Evie Boyd, adolescente rêveuse et solitaire, vit au nord de la Californie à la fin des années 1960. Au début de l’été, elle aperçoit dans un parc un groupe de filles. Interpellée par leur liberté, elle se laisse rapidement hypnotiser par Suzanne et entraîner dans le cercle d’une secte. Elle ne s’aperçoit pas qu’elle s’approche à grands pas d’une violence impensable.
Je ressors assez mitigée de cette lecture.
Malgré un sujet fascinant, je n’ai pas réussi à entrer pleinement dans le roman et j’ai dû me forcer à le terminer.
Trop de points négatifs sur la forme du roman
Le premier problème, et non des moindres, concerne l’écriture. Peut-être à cause d’une traduction française approximative, certaines phrases m’ont semblé maladroites, parfois même à la limite de la syntaxe correcte. J’ai également noté un choix de mots incohérent, donnant un rendu un peu confus.
Deuxième difficulté : les timelines. Entre les retours en arrière et les passages au présent de la narration, il est souvent difficile de comprendre à quelle époque se déroule chaque scène. Ce flou ralentit la lecture et perturbe la compréhension globale du récit.

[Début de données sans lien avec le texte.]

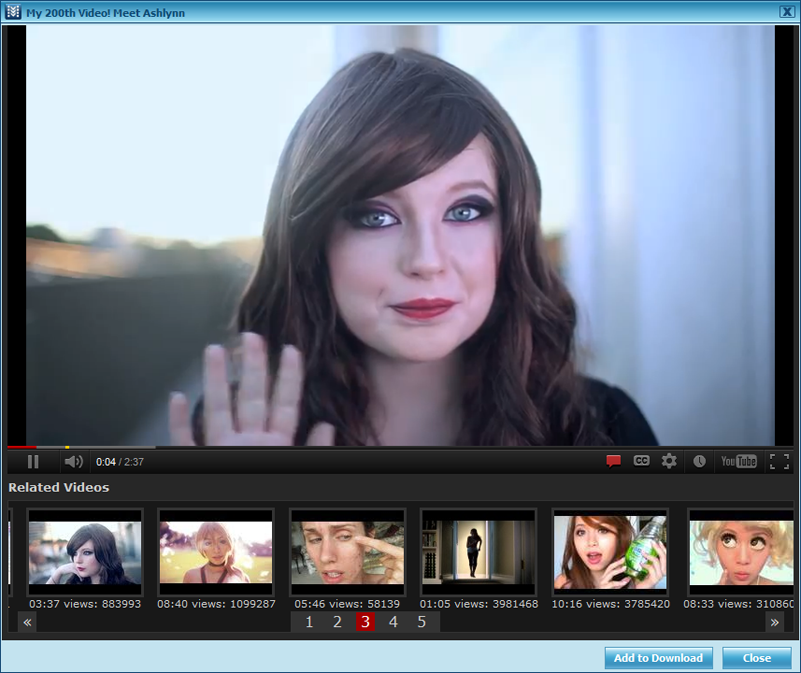Open related video lasting 10:16
801x673 pixels.
pyautogui.click(x=610, y=552)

Enfin, la narration est souvent interrompue par des pensées de la narratrice, ce qui casse le rythme et rend le récit long et décousu. Ces interruptions constantes créent une distance entre le lecteur et l’histoire.
Un sujet passionnant, mais un traitement superficiel
Pourtant, l’idée d’Emma Cline reste intéressante : suivre une jeune fille de quatorze ans happée par une secte californienne à la fin des années 60. Difficile de ne pas penser à Charles Manson et au meurtre de Sharon Tate, dont l’autrice s’est inspirée.
L’objectif était de plonger dans la psychologie d’une adolescente vulnérable délaissée par sa famille et qui veut être avec les “filles cool” qu’elle voit dans la rue.Mais cette dimension m’a semblé trop survolée. Mais le personnage d’Evie manque cruellement de profondeur.
Un roman prometteur mais brouillon
Malgré une idée de départ puissante, The Girls m’a laissée sur ma faim. Le roman souffre d’une écriture maladroite, d’une structure confuse et d’un manque d’émotion.
Je retiens un livre brouillon, qui met du temps à se mettre en place et qui, même une fois lancé, ne parvient pas à captiver.